清廉の聖女と革命の鐘
「神様なんて、私は信じない…」
冷ややかな声が耳に届き、その冷たさに自らはっとする。慌ててあたりを見回したクリスティーナは、まだ侍女たちが来ていないことに胸をなでおろした。
ほかならぬ自分がこんなことを言えば、問題になるのは目に見えている。
その時、コンコンと扉をノックする音が聞こえ、次いで「聖女様、入ってもよろしいでしょうか」という声が聞こえた。
クリスティーナは居住まいを正し、「どうぞ」と短く応じる。
ぞろぞろと部屋に入る侍女たちを無感動な目で見つめ、彼女は身動き一つとらないでベッドのふちに座っていた。
ふと思い出すのは、巫女が日々言葉を尽くして説いてくるあの言葉。
『聖女様のお身体も、人生も、聖女様ご本人のものではありません。

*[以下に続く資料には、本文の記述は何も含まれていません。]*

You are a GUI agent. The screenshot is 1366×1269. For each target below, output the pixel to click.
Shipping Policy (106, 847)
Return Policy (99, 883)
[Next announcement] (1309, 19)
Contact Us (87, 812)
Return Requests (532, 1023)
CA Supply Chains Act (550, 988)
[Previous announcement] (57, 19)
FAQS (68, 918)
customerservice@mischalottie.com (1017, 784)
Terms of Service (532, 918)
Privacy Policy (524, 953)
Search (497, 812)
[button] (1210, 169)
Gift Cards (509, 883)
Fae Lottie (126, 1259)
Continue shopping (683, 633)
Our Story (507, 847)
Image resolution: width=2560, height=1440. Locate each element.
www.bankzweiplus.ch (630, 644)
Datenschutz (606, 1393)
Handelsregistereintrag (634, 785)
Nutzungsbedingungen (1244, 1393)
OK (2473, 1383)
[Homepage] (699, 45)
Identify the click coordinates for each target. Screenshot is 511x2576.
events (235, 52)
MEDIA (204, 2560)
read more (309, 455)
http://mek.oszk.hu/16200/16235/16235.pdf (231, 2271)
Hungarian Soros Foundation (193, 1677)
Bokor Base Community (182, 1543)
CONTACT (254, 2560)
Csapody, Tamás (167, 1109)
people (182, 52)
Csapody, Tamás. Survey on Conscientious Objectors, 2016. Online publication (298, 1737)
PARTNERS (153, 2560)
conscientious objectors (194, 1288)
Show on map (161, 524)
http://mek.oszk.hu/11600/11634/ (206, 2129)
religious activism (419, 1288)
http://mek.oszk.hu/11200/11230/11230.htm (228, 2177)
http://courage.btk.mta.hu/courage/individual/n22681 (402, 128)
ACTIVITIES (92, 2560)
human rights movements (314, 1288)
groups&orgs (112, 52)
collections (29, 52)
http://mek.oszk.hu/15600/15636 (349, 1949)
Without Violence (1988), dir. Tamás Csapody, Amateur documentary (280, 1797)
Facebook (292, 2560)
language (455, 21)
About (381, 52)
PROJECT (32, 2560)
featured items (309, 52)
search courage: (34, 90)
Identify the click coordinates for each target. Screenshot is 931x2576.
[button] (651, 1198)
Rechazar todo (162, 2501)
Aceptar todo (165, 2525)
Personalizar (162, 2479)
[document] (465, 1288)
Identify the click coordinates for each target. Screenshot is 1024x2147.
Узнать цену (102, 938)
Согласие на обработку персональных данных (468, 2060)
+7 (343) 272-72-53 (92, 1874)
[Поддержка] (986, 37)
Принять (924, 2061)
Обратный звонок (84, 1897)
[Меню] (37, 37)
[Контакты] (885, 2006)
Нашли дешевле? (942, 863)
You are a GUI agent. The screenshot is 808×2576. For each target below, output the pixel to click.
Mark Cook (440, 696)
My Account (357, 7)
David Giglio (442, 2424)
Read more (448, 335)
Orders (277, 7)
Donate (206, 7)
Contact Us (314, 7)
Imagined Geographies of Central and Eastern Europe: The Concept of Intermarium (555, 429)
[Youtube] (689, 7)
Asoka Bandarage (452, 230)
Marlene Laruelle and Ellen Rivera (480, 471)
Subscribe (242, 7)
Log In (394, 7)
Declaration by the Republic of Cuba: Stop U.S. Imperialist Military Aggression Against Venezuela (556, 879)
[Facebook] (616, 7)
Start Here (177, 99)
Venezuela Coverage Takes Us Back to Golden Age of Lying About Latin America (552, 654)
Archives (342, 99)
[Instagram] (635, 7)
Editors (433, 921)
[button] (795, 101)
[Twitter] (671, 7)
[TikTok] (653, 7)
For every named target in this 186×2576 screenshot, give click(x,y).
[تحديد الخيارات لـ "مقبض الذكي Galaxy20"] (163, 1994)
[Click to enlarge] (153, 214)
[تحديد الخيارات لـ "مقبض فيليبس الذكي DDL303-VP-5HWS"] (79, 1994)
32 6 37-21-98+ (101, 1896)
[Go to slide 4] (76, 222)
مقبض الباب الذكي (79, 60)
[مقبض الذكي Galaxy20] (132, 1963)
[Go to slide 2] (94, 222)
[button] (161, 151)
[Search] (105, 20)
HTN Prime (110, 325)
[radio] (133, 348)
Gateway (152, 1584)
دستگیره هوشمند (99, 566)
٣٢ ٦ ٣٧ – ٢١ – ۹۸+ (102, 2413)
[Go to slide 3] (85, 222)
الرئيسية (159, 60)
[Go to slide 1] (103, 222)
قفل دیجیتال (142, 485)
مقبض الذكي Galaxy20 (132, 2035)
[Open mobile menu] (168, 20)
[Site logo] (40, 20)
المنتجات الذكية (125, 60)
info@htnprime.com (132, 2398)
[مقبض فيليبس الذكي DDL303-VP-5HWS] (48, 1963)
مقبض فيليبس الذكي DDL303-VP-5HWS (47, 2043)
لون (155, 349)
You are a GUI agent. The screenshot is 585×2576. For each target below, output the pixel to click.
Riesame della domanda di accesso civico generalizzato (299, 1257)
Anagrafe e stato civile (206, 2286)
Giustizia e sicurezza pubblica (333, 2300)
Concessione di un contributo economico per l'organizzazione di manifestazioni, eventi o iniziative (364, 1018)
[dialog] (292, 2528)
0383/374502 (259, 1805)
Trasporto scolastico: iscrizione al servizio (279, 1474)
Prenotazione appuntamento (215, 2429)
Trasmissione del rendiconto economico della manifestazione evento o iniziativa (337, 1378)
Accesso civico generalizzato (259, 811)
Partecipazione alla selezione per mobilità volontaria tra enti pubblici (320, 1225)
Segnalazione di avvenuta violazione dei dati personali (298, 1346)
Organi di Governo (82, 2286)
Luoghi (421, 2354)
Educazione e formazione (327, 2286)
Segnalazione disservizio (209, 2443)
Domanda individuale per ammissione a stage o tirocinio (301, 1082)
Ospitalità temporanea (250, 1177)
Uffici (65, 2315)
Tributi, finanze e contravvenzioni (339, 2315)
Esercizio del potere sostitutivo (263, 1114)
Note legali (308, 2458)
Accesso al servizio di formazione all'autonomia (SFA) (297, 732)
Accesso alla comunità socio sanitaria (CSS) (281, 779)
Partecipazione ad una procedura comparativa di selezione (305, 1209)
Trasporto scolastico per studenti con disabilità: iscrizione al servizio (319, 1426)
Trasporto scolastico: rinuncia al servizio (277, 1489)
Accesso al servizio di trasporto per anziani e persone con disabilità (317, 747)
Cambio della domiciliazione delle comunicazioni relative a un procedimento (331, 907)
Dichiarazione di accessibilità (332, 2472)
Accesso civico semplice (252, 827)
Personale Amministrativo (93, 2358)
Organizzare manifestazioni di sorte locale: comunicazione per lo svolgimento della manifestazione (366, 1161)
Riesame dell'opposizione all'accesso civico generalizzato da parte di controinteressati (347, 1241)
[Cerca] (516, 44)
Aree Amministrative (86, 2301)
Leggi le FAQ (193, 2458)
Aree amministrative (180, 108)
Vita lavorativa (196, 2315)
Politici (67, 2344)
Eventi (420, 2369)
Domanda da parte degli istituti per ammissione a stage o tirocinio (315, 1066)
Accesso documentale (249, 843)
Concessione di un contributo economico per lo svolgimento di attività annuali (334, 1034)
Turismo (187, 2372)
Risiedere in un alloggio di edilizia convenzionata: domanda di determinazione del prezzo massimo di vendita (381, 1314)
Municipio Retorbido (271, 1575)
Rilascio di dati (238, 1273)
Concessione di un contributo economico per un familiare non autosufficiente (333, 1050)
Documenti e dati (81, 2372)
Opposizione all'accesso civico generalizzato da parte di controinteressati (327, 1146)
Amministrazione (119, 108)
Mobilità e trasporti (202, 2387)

この世に生をうけたのは、世界の人々に尽くすため。幸せとは、恵みを受けたものだけが感じること、そうお考えください。決して、個人の幸せを享受したいなどと、思い違いをなさらぬように』毎日のように聞かされているため、すっかり諳んじている。
そして、8年前に島に奇跡的に流れ着いた少年の言葉も鮮明に覚えていた。